A gesture says a thousand words: Tommy Chong during an appearance on The Tonight Show with Jay Leno. Photo Kevin Winter. Courtesy Getty Images.
Reason for Induction:
For promoting racial harmony and teaching multiple
generations of counterculturalists that laughter makes
the best medicine.
Citation:
Hey man. It’s hard to know if the
sun beamed on Edmonton on May 24, 1938, but
it’s nice to think that the whole world brightened
with the arrival of Thomas B. Kin Chong.
From his early years forward, Tommy Chong has walked his own path. He dropped out of his Calgary high school in his sophomore year, playing guitar to support himself. (The Chongs had moved from Edmonton to Dog Patch, a town on the outskirts of Calgary, when Tommy was a boy.) Money, it seems, was a minor motivation. “I was about 16 when I discovered music could get you laid, so I got into music,” Chong told fellow Alt-Walk inductee Nardwuar in 1993. His first band, formed in 1955, was a rarity for the time: “There was a Canadian Indian, a black... and myself who’s half-Chinese. We called ourselves the Shades cause we’re all different colours.” Chong’s proto-rockers gigged in Edmonton and Calgary until, he has said, Calgary’s mayor asked them to leave the city. The Shades decamped to Vancouver and became Little Daddie and the Bachelors, then Four Ns and a C — crass shorthand for “four coloured fellas and a Chinese lad.”
In the mid-’60s, Chong met Motown recording artist Bobby Taylor on a San Francisco street corner (Taylor was walking the city with Wilt Chamberlain and Sly Stone at the time); Chong and Taylor partnered to form Bobby Taylor and the Vancouvers. Jimi Hendrix joined the band for close to a year, before he was famous, though they fired him for his overlong solos. Chong co-wrote the Vancouvers’ biggest hit, 1968’s Does Your Mama Know About Me?, a song about interracial dating. He was later turfed for skipping a band commitment to attend a hearing for his U.S. green card.
Making music and hanging out in nightclubs introduced Chong to the world of improv comedy. Also in ’68, he formed a comedy troupe, City Works, then honed his chops at a Vancouver gentlemen’s club managed by his brother. That was where Chong met Richard “Cheech” Marin, a Los Angelino who’d come to Canada to dodge the U.S.’s Vietnam draft. Marin joined City Works; he and Chong became fast friends. When the troupe disbanded two years later, Cheech and Chong turned their focus to a two-man act in which they played affable, dim-witted stoners who wanted nothing more than high times with “good grass.” The duo began releasing comedy albums in 1971; George Harrison contributed guitar licks to 1973’s Grammy-winning Los Cochinos.

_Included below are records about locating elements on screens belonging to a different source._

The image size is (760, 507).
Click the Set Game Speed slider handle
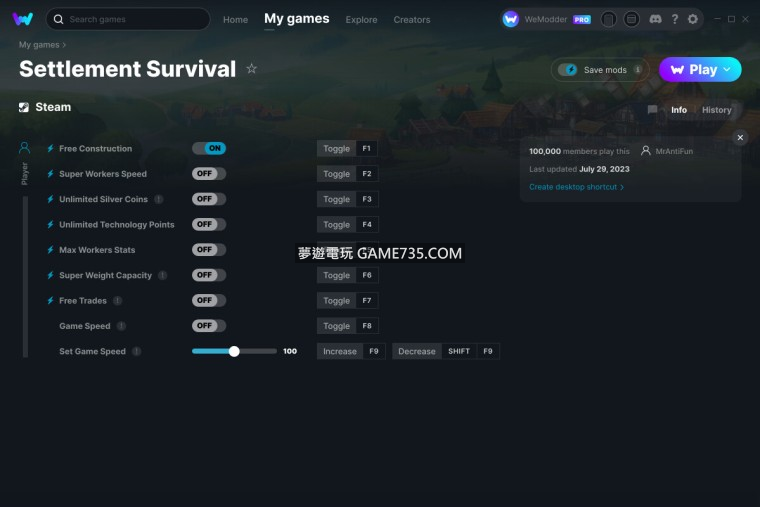pyautogui.click(x=234, y=351)
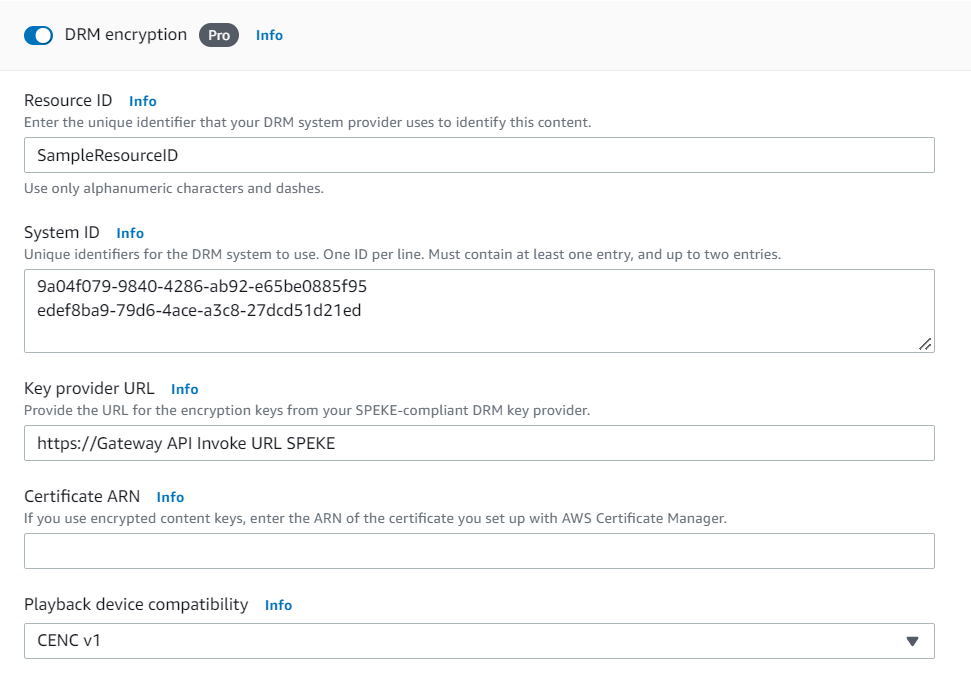This screenshot has height=679, width=971.
Task: Focus the SampleResourceID input field
Action: (479, 155)
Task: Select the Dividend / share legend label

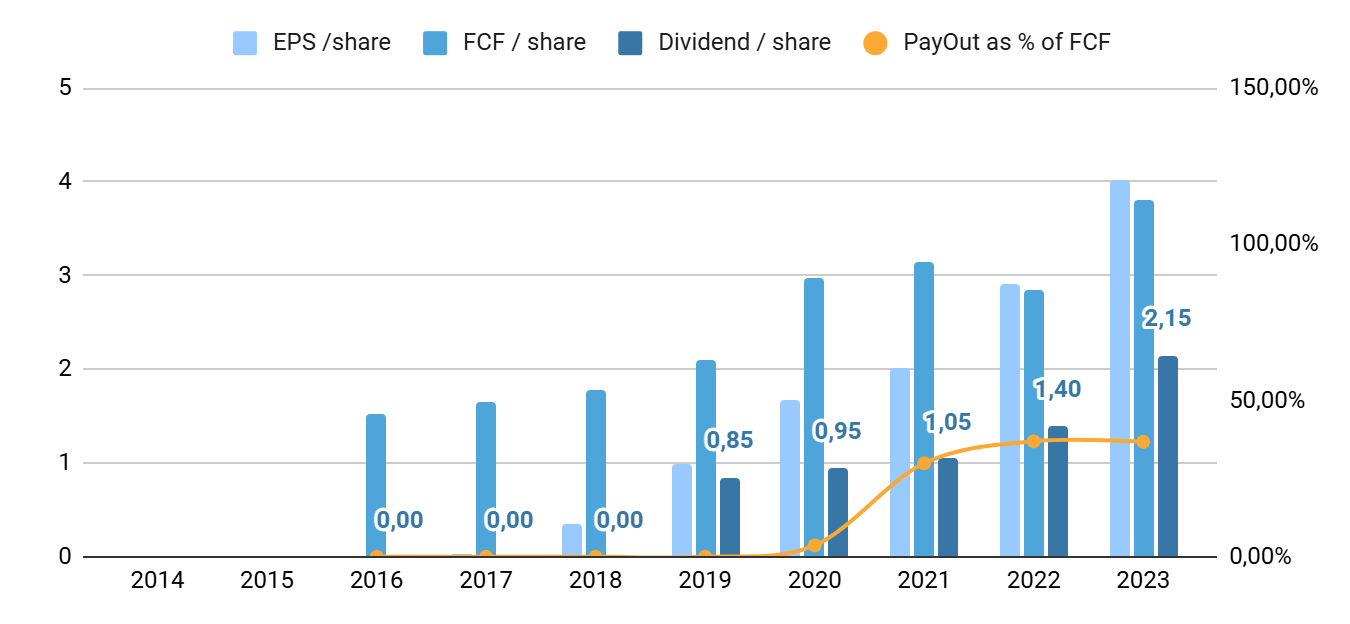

Cheech and Chong’s creative and (counter)cultural peak came in 1978, with the release of their first film, Up in Smoke. Most critics belittled the effort, a ridiculous road movie about two idiots, Pedro (Cheech) and Man (Chong), smuggling a van made of marijuana across the U.S.-Mexico border, but audiences came in droves: Up in Smoke grossed close to $42 million US at the box office. Cheech and Chong made many more movies in the following years, all of a similar kind — Cheech & Chong’s Next Movie, Nice Dreams, Still Smokin’, etc. — but never equalled the comedic success of their debut. They folded the act in 1985, though, to the public, it seems Chong has mostly stayed in character since.
High-jinks: A production still from Cheech & Chong's Nice Dreams. Photo Columbia TriStar. Courtesy Getty Images.
That last bit is worth dwelling on: Tommy Chong is an actor. From Up in Smoke through That ’70s Show, where he had a recurring guest role as an aging burnout, Chong the character has always been further removed from reality than Chong the man. The latter is intelligent and articulate — if not immune to the former’s bad habits. In 2003, U.S. authorities raided Chong’s L.A. home and discovered a pound of marijuana on the premises. They’d come looking for pot pipes and accessories, part of a federal case against Chong for selling drug paraphernalia on the Internet. Chong was made to forfeit $120,000 US in sales proceeds and sentenced to nine months behind bars. He served his time with typical aplomb. “Mail call here is like two sacks, one for me and one for the rest of the people,” he told L.A.’s City Beat in a jailhouse interview.
Now a free man again, Chong, 67, claims to have quit smoking dope. He continues to perform stand-up comedy with his wife of three decades, Shelby. In February, he joined Marin onstage in Aspen, Colorado for the U.S. Comedy Arts Festival; they performed their Cheech and Chong routine for the first time in 20 years. There has been loose talk of an Up in Smoke sequel, although thus far the rumour has amounted to more vapour than substance. So don’t hold your breath.Matthew McKinnon writes about the arts for CBC.ca.